While it's hard to imagine a bigger battle than the fight to preserve one of our city's most famous parks, ASNA quickly had its hands full with projects of similar scope. There was the epic freeway revolt, where residents opposed plans to run a highway through the Panhandle. Before the dust settled on that, the Fillmore Street redevelopments came into play, demolishing 2,500 Victorians. Thanks to ASNA, many of the old buildings in their neighborhood were saved from demolition, making it the neighborhood in San Francisco with the largest number of historic Victorian houses today.
With three huge accomplishments under its belt, ASNA was well on its way to becoming an important neighborhood presence in city politics. The group's borders extend three blocks out from Alamo Square in every direction, meaning that some blocks overlap with other neighborhood associations.
Today, ASNA is still highly active. Currently led by president Gus Hernandez, the group is always looking for more engagement from the neighborhood.
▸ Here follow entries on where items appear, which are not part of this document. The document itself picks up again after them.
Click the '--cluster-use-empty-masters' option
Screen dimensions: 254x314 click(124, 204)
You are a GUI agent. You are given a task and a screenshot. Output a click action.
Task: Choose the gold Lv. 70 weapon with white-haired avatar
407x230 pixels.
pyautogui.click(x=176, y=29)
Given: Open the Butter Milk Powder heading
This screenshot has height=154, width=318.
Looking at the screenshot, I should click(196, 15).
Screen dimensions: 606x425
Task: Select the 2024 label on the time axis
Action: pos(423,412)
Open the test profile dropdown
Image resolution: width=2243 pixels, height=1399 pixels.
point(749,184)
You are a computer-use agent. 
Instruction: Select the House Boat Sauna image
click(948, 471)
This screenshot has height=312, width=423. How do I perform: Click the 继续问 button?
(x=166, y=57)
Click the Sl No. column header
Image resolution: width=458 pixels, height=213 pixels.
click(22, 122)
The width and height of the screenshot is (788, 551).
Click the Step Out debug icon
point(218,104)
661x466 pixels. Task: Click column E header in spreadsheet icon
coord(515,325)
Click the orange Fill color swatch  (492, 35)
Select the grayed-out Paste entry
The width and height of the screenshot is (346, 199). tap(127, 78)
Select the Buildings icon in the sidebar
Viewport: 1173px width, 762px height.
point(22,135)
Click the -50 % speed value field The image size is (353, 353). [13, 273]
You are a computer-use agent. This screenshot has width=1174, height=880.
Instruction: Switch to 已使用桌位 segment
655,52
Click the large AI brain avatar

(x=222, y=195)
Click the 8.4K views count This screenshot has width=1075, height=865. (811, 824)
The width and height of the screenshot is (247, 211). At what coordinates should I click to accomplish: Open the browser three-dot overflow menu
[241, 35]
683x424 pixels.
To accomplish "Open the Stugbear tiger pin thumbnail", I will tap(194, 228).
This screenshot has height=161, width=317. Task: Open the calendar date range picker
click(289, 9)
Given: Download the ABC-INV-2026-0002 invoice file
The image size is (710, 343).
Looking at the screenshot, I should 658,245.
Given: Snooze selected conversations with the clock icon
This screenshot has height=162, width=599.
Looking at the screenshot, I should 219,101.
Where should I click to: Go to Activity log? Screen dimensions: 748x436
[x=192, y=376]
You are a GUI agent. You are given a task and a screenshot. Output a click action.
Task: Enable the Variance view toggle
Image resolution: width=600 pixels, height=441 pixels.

With a sliding scale of membership fees ranging from $15 to $100 annually, it offers a fairly affordable way to give back to the neighborhood and stay in the loop on proposed changes. A member-driven organization, ASNA is particularly interested in receiving input and representation from renters. "We want people to make it their own," Gus said. "Make an investment in your neighborhood."
Despite popular belief, ASNA welcomes people from any neighborhood to join as members. In many ways, Alamo Square fulfills the role of a town square. It's a place to where different neighborhoods intersect and where locals come to walk dogs, meet friends and connect with others.
If you'd like to join in, the next Alamo Square Neighborhood Association meeting is Monday, July 28th from 7pm-9pm. La Urbana is opening up their El Garaje space at 661 Divisadero Street for the meeting.
There are a number of hot topics on the meeting agenda, with residential permit parking currently the most controversial, so if you have an opinion or want an update on ASNA's latest survey results it's worth stopping by. They'll also be discussing the upcoming Alamo Square Flea Market, which is taking place in September to coincide with Sunday Streets. Finally, there will be a screening at 8:30pm of Sinem Yilanci's new documentary Oak & Scott, Pausing At High Speeds.
We'll see you there, Hoodline readers!